The company will also become the first to differentiate between Internet and telephone-based applicants, with the latter being charged a pounds 199 completion fee for the loan.
Egg's rate would yield savings of up to pounds 1,200 a year on a pounds 100,000 repayment loan compared to high-street rivals such as Halifax and Abbey National.
However, despite a drop of 0.2 percentage points on its previous charge, the new variable rate remains within sight of some newer telephone rivals, such as Standard Life Bank, whose rate is now 5.88 per cent, plus a 1.5 per cent discount in the first six months. Legal & General, another insurer, offers a similar rate plus six-month discount.

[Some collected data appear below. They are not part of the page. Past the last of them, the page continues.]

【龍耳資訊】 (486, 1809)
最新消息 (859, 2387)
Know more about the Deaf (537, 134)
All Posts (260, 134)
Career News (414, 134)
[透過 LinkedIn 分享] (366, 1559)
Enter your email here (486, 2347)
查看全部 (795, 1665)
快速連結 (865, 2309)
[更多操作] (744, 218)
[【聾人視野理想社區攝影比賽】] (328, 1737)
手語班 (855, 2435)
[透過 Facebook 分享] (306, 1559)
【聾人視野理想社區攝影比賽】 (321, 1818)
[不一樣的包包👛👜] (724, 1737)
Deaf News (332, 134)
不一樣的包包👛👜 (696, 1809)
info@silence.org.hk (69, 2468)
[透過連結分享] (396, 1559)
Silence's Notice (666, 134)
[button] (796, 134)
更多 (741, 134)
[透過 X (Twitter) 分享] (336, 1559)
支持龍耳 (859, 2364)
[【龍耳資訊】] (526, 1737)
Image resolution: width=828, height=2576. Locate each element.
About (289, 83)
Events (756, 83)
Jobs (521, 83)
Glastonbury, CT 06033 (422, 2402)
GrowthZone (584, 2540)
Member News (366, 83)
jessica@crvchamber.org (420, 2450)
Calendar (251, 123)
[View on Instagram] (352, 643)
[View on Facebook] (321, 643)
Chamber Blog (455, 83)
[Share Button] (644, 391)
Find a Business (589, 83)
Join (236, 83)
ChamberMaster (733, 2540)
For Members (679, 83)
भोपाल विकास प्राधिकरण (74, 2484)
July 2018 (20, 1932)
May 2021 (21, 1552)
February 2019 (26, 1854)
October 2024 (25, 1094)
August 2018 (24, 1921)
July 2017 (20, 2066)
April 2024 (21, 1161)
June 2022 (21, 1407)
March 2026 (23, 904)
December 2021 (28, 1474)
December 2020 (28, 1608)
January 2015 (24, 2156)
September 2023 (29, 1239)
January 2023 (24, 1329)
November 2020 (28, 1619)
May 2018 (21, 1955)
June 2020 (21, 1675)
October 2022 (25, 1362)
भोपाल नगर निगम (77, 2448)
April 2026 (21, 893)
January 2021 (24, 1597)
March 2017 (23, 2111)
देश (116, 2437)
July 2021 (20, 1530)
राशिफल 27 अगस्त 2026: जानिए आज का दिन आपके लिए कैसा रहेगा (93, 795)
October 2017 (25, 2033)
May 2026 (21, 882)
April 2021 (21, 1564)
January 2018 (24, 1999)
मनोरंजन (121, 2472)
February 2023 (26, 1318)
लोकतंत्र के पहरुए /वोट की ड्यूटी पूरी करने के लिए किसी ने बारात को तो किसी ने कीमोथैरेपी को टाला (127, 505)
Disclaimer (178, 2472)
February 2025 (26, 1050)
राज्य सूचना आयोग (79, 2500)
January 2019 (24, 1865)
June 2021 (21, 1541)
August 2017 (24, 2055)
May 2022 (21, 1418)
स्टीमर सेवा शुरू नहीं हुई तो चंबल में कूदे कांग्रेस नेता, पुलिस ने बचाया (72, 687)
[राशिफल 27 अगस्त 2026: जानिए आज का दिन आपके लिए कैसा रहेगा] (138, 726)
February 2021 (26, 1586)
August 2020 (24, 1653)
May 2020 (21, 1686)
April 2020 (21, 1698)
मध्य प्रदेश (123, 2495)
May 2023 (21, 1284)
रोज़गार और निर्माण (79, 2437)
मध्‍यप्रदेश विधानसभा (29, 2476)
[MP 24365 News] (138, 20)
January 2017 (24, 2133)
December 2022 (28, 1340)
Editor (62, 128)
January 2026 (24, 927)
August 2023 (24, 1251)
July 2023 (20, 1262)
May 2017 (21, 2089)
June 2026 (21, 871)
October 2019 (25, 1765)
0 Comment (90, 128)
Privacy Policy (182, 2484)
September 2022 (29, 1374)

Trevor Field, head of home finance products at Egg, said: "We are looking to do in the region of pounds 1.5bn net lending this year. In terms of saving time and money, we think the Internet will revolutionise the mortgage marketplace in the UK."
Egg said that although its full Internet home-loan service would only be launched next year, users could still apply online now for the new variable rate. Egg's 25,000 current borrowers, whether telephone-based or Internet customers, will all benefit from the rate cut.
The new rate marks the next stage in Egg's development from a mainly deposit-based institution - its savings account has attracted pounds 5bn since launching in November - to one targeting borrowers. When it launched its instant access account last year it offered 8 per cent gross to savers. That has declined to 5.5 per cent, still one of the most competitive in the market. But a spokeswoman denied that the company's move might be reversed should base rates rise. "It is linked to what happens to base rates, as all mortgages are, but we are very unlikely to raise it if base rates go up next week," she said.
Egg also denied that telephone-based borrowers, who will have to pay pounds 199 for the first time, will effectively subsidise Internet applicants. "The [differential is] a reflection of the fact that e-commerce is a cheaper way to do business."
Woolwich Direct said it was launching two new mortgages; one a five- year fixed rate at 6.79 per cent, the other a 1.5 per cent discount for two years on its standard rate, now 6.84 per cent - an effective rate of 5.34 per cent.